*REQUIRED WORK*: Extract precisely the lines of the entries below, from the first line through the line containing "Terms of use (55, 2270)".

:::::

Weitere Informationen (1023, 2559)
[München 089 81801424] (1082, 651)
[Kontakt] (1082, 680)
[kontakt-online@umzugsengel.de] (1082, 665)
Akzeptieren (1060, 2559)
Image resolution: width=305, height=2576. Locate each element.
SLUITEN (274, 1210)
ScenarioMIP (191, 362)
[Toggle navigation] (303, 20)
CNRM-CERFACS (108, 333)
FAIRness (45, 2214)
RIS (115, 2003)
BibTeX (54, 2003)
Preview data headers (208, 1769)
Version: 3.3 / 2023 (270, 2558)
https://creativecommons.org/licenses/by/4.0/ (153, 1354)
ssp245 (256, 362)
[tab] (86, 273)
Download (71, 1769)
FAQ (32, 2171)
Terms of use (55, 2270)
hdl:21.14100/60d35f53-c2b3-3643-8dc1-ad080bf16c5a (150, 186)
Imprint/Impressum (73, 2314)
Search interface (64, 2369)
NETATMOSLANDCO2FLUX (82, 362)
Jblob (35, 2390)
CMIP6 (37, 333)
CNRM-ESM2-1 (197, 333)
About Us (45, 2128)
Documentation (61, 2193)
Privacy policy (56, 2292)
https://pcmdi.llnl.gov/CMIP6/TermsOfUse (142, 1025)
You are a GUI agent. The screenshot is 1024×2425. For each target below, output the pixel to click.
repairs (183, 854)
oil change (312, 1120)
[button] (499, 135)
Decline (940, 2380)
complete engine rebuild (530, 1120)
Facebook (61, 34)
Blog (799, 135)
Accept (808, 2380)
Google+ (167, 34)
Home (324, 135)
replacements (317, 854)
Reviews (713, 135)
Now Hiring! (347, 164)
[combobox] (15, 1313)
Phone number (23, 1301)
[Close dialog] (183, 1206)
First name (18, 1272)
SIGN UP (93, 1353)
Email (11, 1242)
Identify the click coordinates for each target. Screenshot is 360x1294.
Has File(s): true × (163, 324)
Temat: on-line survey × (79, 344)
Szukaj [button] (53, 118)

:::::

*ANSWER TO THIS EXERCISE*:
Weitere Informationen (1023, 2559)
[München 089 81801424] (1082, 651)
[Kontakt] (1082, 680)
[kontakt-online@umzugsengel.de] (1082, 665)
Akzeptieren (1060, 2559)
Image resolution: width=305, height=2576. Locate each element.
SLUITEN (274, 1210)
ScenarioMIP (191, 362)
[Toggle navigation] (303, 20)
CNRM-CERFACS (108, 333)
FAIRness (45, 2214)
RIS (115, 2003)
BibTeX (54, 2003)
Preview data headers (208, 1769)
Version: 3.3 / 2023 (270, 2558)
https://creativecommons.org/licenses/by/4.0/ (153, 1354)
ssp245 (256, 362)
[tab] (86, 273)
Download (71, 1769)
FAQ (32, 2171)
Terms of use (55, 2270)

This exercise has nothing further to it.